When someone is diagnosed with an asbestos-related illness, he or she typically wants to know what or who is to blame for the devastating condition. This can be a difficult for a victim or loved ones to do alone, especially when they should be focused on getting care and providing support to a victim.
One thing that many people may not realize is that illnesses like mesothelioma are generally developed after years of exposure, which means that there can be a number of sources that can be cited in a lawsuit. Some sources may be obvious while others can be more complicated to establish.

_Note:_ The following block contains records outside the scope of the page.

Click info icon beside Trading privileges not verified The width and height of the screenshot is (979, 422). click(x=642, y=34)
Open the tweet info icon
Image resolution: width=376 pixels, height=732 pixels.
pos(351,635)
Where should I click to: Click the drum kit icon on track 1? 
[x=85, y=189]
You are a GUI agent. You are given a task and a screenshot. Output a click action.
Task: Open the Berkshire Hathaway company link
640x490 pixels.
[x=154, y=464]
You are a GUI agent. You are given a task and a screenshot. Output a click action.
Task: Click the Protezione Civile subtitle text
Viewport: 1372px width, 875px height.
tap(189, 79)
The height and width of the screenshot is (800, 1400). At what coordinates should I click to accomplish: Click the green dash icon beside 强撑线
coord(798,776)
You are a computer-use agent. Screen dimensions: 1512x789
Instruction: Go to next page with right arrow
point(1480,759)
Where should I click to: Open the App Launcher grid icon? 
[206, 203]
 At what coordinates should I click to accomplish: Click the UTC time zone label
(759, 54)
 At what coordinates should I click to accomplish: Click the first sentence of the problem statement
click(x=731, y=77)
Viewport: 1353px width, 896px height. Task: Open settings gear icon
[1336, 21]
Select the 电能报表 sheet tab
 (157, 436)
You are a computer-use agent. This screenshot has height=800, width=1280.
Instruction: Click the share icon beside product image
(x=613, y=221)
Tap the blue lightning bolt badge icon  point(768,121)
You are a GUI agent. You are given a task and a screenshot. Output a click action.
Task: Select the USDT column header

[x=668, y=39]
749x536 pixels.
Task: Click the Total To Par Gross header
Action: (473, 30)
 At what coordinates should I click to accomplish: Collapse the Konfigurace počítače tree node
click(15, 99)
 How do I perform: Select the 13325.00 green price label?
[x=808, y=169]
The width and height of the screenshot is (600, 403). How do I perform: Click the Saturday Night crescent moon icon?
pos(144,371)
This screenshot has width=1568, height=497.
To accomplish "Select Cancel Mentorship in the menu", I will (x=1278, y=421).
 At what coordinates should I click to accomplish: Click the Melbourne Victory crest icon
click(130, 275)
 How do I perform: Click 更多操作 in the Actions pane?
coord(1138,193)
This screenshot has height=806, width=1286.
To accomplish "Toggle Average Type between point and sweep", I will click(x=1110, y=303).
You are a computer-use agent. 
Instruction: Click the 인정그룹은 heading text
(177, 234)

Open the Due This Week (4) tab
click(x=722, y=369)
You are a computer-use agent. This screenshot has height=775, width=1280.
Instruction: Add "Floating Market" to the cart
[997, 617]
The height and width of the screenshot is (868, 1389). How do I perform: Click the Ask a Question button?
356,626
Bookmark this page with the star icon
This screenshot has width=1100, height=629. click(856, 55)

For example, one man who developed with mesothelioma filed a lawsuit against several companies. All but one company were his previous employers and have settled their cases. However, the final company was one that his uncle had worked for and has tried to deny accountability.
The uncle reportedly would come to his home and play with his nephew, who was a frequent visitor. All while still covered in asbestos dust from his job. The company said it was not responsible for warning employees’ family members about the risk of exposure, even though the workers were carrying the toxic fiber back home to their loved ones.
An appeals court recently disagreed, however, and ruled that the company did in fact have a duty of care that extended to family members and other who shared a home with their workers.
Illnesses caused by asbestos can be especially catastrophic, as they generally lie dormant for years before showing symptoms and by the time a person is diagnosed, they can be very aggressive. That is why it can be crucial for victims of these conditions and their families to take their own aggressive action to hold all appropriate parties accountable and pursue compensation.